Just 10 days til I quit my hellish lil job. I'll give notice (a whole 2-weeks notice, generous me...) on the 19th. Nevermind that they'll have the two weeks around the holidays to replace me. They're too feckin lazy to do it at anytime, so the holidays shouldn't be an excuse.
I'd actually considered giving them notice a bit sooner, you know, longer than 2 weeks, but mom reminded me what happened the last time I found that sort of kindness in my heart. I gave a previous employer almost a month notice, and they immediately cut my hours. Thanks, but no thanks. I've got to look out for me.
On that note, I've found two jobs to sort of pursue. One has an application that is waayyy thick. Communications Operator. For a government office. Translation: dispatcher. Sounds like fun, but I'll first need to get together 5 (yes, five!) years of tax returns, my marriage certificate, my divorce decree..and several pages of references from my whole work history and the last 10 years of my personal life.

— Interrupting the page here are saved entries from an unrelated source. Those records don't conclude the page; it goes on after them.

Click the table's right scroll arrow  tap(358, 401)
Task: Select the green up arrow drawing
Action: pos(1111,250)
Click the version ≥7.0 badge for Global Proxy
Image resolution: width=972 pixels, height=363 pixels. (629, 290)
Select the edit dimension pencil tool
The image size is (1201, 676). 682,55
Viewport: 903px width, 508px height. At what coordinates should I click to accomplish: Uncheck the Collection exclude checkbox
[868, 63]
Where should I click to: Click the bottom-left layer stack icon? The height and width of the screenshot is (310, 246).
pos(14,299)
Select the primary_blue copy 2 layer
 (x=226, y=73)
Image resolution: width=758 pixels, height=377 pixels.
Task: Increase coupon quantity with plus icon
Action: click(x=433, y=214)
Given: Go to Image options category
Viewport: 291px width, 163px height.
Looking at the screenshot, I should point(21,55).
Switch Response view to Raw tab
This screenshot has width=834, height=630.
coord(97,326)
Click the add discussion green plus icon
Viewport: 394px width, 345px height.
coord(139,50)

Maybe if I'd spent a little more time sober it wouldn't be so daunting. Or who knows, maybe it'd be more daunting if I actually remembered where I'd been the last 10 years. Whatever.
The other potential is a midnights medical gig. Just need to find out how medical....and luckily I may already know the manager for this one through something else.
Fingers crossed, they both have pros and cons....doesn't everything.
Well, I've still got lots to get done tonight. One of the kitties is apparently peeved at me and crapped right next to my pillow. I refuse to give them the satisfaction of seeing me looking grossed out, especially since I don't even know which one did it. I'm just pretending that it was already on my schedule to change the sheets at 10pm on a Tuesday night. Yeah, that's the way I like it.